Preparation and structural study from neutron diffraction data of R2MoO6 (R=Dy, Ho, Er, Tm, Yb, Y)

Abstract

The title compounds have been prepared as polycrystalline powders by thermal treatments of stoichiometric mixtures of R2O3 and MoO3 in air. The room-temperature crystal structure for all the series has been refined from high-resolution neutron powder diffraction data. All the phases are isostructural (space group C2/c, Z=8) with the polymorph α-R2MoO6, typified by Sm2MoO6. The structure contains four zigzag, one-dimensional MoO5 polyhedral rows per unit cell, running through the RO8 polyhedral framework along the [001] direction.

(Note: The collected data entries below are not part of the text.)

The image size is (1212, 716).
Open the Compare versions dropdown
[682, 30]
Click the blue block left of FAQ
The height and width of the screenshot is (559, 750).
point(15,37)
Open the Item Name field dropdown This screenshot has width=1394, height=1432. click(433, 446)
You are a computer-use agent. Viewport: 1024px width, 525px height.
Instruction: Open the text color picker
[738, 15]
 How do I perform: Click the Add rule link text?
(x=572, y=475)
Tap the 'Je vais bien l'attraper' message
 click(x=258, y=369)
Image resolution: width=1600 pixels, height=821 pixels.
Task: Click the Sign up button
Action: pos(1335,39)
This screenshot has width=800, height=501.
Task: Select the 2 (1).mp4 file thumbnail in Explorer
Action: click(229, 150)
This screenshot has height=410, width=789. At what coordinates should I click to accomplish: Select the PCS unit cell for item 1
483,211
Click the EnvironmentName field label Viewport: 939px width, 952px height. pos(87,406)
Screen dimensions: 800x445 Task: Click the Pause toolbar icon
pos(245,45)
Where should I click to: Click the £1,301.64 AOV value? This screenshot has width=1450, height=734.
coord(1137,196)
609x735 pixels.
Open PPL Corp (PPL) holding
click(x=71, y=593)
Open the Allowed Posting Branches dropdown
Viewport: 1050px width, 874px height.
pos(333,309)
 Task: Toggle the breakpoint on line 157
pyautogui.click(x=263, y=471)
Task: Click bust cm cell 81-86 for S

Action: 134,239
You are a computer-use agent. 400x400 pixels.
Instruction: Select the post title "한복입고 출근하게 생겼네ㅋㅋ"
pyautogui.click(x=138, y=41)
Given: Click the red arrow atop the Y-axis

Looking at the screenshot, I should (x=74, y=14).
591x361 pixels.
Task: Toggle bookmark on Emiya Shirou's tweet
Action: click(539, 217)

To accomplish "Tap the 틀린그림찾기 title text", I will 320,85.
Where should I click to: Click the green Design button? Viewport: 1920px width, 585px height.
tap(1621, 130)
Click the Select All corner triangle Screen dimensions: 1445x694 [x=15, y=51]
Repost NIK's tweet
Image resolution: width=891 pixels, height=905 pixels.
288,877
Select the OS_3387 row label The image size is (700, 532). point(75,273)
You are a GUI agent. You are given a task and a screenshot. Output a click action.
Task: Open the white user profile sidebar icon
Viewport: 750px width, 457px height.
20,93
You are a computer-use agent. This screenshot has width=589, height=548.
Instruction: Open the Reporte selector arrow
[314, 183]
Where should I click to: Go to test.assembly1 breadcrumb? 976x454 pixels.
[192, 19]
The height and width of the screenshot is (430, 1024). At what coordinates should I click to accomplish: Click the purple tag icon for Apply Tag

MoO5 form discrete units (i.e. do not share common oxygen), with Mo–O distances ranging from 1.77 to 2.24 Å, although the oxygen coordination can be extended to distances of about 3.1 Å, giving rise to strongly distorted MoO8 scalenohedra. Thus, MoO8 and RO8 polyhedra are fully ordered in R2MoO6 compounds, which in fact can be considered as superstructures of fluorite (M3O6), containing 24 MO2 fluorite units per unit cell, with unit-cell parameters related to that of cubic fluorite (af=5.5 Å). A bond valence study demonstrates that the present crystal structure is especially stable for small rare-earth cations, and becomes more unstable when the R3+ size increases, thus explaining the observed preference of the large rare-earth molybdates for polymorphs β and γ with the same stoichiometry.